» WHAT YOU WILL DO
Repeat the entries exactly as they stand.

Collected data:
*-*-*

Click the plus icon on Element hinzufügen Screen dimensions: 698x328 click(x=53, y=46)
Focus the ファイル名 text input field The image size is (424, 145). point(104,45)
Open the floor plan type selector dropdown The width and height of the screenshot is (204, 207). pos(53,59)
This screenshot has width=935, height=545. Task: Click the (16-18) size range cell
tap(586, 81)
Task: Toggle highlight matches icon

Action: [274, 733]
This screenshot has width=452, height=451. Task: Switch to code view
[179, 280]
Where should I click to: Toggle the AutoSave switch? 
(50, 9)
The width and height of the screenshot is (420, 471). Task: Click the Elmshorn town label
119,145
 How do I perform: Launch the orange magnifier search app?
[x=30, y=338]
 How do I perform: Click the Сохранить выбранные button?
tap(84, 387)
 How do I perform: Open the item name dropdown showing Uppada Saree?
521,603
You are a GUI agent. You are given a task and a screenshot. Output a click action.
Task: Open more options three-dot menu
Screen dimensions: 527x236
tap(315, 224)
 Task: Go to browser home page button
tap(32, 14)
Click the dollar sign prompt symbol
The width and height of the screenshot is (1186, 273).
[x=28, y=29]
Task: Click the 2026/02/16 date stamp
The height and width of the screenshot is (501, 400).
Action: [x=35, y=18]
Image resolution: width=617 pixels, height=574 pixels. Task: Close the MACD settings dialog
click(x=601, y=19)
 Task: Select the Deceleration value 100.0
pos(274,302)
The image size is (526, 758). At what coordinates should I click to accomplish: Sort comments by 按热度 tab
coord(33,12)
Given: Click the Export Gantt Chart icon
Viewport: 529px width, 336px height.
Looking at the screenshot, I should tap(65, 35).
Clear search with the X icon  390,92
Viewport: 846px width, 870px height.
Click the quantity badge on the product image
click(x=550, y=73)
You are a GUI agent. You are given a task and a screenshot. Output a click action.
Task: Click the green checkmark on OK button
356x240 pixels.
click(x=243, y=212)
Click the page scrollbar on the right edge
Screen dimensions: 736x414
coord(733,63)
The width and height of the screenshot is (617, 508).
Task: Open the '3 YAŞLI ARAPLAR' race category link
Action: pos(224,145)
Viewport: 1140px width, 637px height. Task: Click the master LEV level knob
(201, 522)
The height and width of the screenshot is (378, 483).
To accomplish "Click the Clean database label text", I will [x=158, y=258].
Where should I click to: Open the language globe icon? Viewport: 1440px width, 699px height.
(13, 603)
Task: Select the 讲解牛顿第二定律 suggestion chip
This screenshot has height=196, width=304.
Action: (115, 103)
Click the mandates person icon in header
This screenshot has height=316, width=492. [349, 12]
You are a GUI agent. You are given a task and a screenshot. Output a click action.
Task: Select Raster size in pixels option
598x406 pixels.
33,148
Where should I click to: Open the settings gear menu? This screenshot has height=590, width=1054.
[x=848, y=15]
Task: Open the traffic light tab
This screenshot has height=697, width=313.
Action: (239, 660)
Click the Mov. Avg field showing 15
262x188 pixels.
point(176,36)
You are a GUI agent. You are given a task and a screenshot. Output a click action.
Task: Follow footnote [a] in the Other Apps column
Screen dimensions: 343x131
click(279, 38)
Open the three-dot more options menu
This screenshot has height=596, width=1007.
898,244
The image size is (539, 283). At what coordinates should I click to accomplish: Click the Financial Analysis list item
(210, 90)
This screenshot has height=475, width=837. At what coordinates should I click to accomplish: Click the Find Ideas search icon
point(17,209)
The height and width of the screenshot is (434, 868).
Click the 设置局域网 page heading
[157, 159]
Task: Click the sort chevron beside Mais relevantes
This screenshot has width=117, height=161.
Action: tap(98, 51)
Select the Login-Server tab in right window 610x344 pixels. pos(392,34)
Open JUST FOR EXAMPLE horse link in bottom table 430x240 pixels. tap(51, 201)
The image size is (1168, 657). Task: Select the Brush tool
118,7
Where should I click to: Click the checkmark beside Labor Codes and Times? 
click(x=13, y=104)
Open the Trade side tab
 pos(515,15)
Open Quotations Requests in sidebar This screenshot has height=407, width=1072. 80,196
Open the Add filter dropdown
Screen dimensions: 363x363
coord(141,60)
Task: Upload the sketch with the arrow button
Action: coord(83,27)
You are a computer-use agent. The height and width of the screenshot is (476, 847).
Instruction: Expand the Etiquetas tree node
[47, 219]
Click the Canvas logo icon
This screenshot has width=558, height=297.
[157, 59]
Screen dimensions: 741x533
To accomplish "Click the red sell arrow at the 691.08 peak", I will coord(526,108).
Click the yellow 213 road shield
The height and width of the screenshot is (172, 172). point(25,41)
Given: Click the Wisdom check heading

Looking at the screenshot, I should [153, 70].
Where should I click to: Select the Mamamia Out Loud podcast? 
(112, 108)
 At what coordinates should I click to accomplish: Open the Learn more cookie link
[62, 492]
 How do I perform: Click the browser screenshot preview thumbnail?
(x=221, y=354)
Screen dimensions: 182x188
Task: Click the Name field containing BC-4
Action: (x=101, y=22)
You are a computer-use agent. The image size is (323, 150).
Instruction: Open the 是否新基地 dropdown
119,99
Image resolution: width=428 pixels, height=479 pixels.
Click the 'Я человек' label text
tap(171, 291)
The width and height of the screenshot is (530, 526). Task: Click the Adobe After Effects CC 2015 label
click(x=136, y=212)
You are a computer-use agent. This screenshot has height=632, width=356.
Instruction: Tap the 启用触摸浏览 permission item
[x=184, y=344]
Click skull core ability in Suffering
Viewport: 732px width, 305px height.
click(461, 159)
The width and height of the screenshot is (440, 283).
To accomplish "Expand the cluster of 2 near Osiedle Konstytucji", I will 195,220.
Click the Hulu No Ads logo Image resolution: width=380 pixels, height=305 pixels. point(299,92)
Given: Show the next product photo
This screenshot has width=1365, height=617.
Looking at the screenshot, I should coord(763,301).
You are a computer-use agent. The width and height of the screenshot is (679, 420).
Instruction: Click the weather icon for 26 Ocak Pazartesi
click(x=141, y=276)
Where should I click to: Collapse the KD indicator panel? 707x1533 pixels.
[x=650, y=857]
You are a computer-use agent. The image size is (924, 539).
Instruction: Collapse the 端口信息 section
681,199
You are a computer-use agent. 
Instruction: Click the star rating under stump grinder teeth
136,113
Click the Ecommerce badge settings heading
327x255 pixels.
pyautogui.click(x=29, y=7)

*-*-*

» RESPONSE FOR THIS EXERCISE
Click the plus icon on Element hinzufügen Screen dimensions: 698x328 click(x=53, y=46)
Focus the ファイル名 text input field The image size is (424, 145). point(104,45)
Open the floor plan type selector dropdown The width and height of the screenshot is (204, 207). pos(53,59)
This screenshot has width=935, height=545. Task: Click the (16-18) size range cell
tap(586, 81)
Task: Toggle highlight matches icon

Action: [274, 733]
This screenshot has width=452, height=451. Task: Switch to code view
[179, 280]
Where should I click to: Toggle the AutoSave switch? 
(50, 9)
The width and height of the screenshot is (420, 471). Task: Click the Elmshorn town label
119,145
 How do I perform: Launch the orange magnifier search app?
[x=30, y=338]
 How do I perform: Click the Сохранить выбранные button?
tap(84, 387)
 How do I perform: Open the item name dropdown showing Uppada Saree?
521,603
You are a GUI agent. You are given a task and a screenshot. Output a click action.
Task: Open more options three-dot menu
Screen dimensions: 527x236
tap(315, 224)
 Task: Go to browser home page button
tap(32, 14)
Click the dollar sign prompt symbol
The width and height of the screenshot is (1186, 273).
[x=28, y=29]
Task: Click the 2026/02/16 date stamp
The height and width of the screenshot is (501, 400).
Action: [x=35, y=18]
Image resolution: width=617 pixels, height=574 pixels. Task: Close the MACD settings dialog
click(x=601, y=19)
 Task: Select the Deceleration value 100.0
pos(274,302)
The image size is (526, 758). At what coordinates should I click to accomplish: Sort comments by 按热度 tab
coord(33,12)
Given: Click the Export Gantt Chart icon
Viewport: 529px width, 336px height.
Looking at the screenshot, I should tap(65, 35).
Clear search with the X icon  390,92
Viewport: 846px width, 870px height.
Click the quantity badge on the product image
click(x=550, y=73)
You are a GUI agent. You are given a task and a screenshot. Output a click action.
Task: Click the green checkmark on OK button
356x240 pixels.
click(x=243, y=212)
Click the page scrollbar on the right edge
Screen dimensions: 736x414
coord(733,63)
The width and height of the screenshot is (617, 508).
Task: Open the '3 YAŞLI ARAPLAR' race category link
Action: pos(224,145)
Viewport: 1140px width, 637px height. Task: Click the master LEV level knob
(201, 522)
The height and width of the screenshot is (378, 483).
To accomplish "Click the Clean database label text", I will [x=158, y=258].
Where should I click to: Open the language globe icon? Viewport: 1440px width, 699px height.
(13, 603)
Task: Select the 讲解牛顿第二定律 suggestion chip
This screenshot has height=196, width=304.
Action: (115, 103)
Click the mandates person icon in header
This screenshot has height=316, width=492. [349, 12]
You are a GUI agent. You are given a task and a screenshot. Output a click action.
Task: Select Raster size in pixels option
598x406 pixels.
33,148
Where should I click to: Open the settings gear menu? This screenshot has height=590, width=1054.
[x=848, y=15]
Task: Open the traffic light tab
This screenshot has height=697, width=313.
Action: (239, 660)
Click the Mov. Avg field showing 15
262x188 pixels.
point(176,36)
You are a GUI agent. You are given a task and a screenshot. Output a click action.
Task: Follow footnote [a] in the Other Apps column
Screen dimensions: 343x131
click(279, 38)
Open the three-dot more options menu
This screenshot has height=596, width=1007.
898,244
The image size is (539, 283). At what coordinates should I click to accomplish: Click the Financial Analysis list item
(210, 90)
This screenshot has height=475, width=837. At what coordinates should I click to accomplish: Click the Find Ideas search icon
point(17,209)
The height and width of the screenshot is (434, 868).
Click the 设置局域网 page heading
[157, 159]
Task: Click the sort chevron beside Mais relevantes
This screenshot has width=117, height=161.
Action: tap(98, 51)
Select the Login-Server tab in right window 610x344 pixels. pos(392,34)
Open JUST FOR EXAMPLE horse link in bottom table 430x240 pixels. tap(51, 201)
The image size is (1168, 657). Task: Select the Brush tool
118,7
Where should I click to: Click the checkmark beside Labor Codes and Times? 
click(x=13, y=104)
Open the Trade side tab
 pos(515,15)
Open Quotations Requests in sidebar This screenshot has height=407, width=1072. 80,196
Open the Add filter dropdown
Screen dimensions: 363x363
coord(141,60)
Task: Upload the sketch with the arrow button
Action: coord(83,27)
You are a computer-use agent. The height and width of the screenshot is (476, 847).
Instruction: Expand the Etiquetas tree node
[47, 219]
Click the Canvas logo icon
This screenshot has width=558, height=297.
[157, 59]
Screen dimensions: 741x533
To accomplish "Click the red sell arrow at the 691.08 peak", I will coord(526,108).
Click the yellow 213 road shield
The height and width of the screenshot is (172, 172). point(25,41)
Given: Click the Wisdom check heading

Looking at the screenshot, I should [153, 70].
Where should I click to: Select the Mamamia Out Loud podcast? 
(112, 108)
 At what coordinates should I click to accomplish: Open the Learn more cookie link
[62, 492]
 How do I perform: Click the browser screenshot preview thumbnail?
(x=221, y=354)
Screen dimensions: 182x188
Task: Click the Name field containing BC-4
Action: (x=101, y=22)
You are a computer-use agent. The image size is (323, 150).
Instruction: Open the 是否新基地 dropdown
119,99
Image resolution: width=428 pixels, height=479 pixels.
Click the 'Я человек' label text
tap(171, 291)
The width and height of the screenshot is (530, 526). Task: Click the Adobe After Effects CC 2015 label
click(x=136, y=212)
You are a computer-use agent. This screenshot has height=632, width=356.
Instruction: Tap the 启用触摸浏览 permission item
[x=184, y=344]
Click skull core ability in Suffering
Viewport: 732px width, 305px height.
click(461, 159)
The width and height of the screenshot is (440, 283).
To accomplish "Expand the cluster of 2 near Osiedle Konstytucji", I will 195,220.
Click the Hulu No Ads logo Image resolution: width=380 pixels, height=305 pixels. point(299,92)
Given: Show the next product photo
This screenshot has width=1365, height=617.
Looking at the screenshot, I should coord(763,301).
You are a computer-use agent. The width and height of the screenshot is (679, 420).
Instruction: Click the weather icon for 26 Ocak Pazartesi
click(x=141, y=276)
Where should I click to: Collapse the KD indicator panel? 707x1533 pixels.
[x=650, y=857]
You are a computer-use agent. The image size is (924, 539).
Instruction: Collapse the 端口信息 section
681,199
You are a computer-use agent. 
Instruction: Click the star rating under stump grinder teeth
136,113
Click the Ecommerce badge settings heading
327x255 pixels.
pyautogui.click(x=29, y=7)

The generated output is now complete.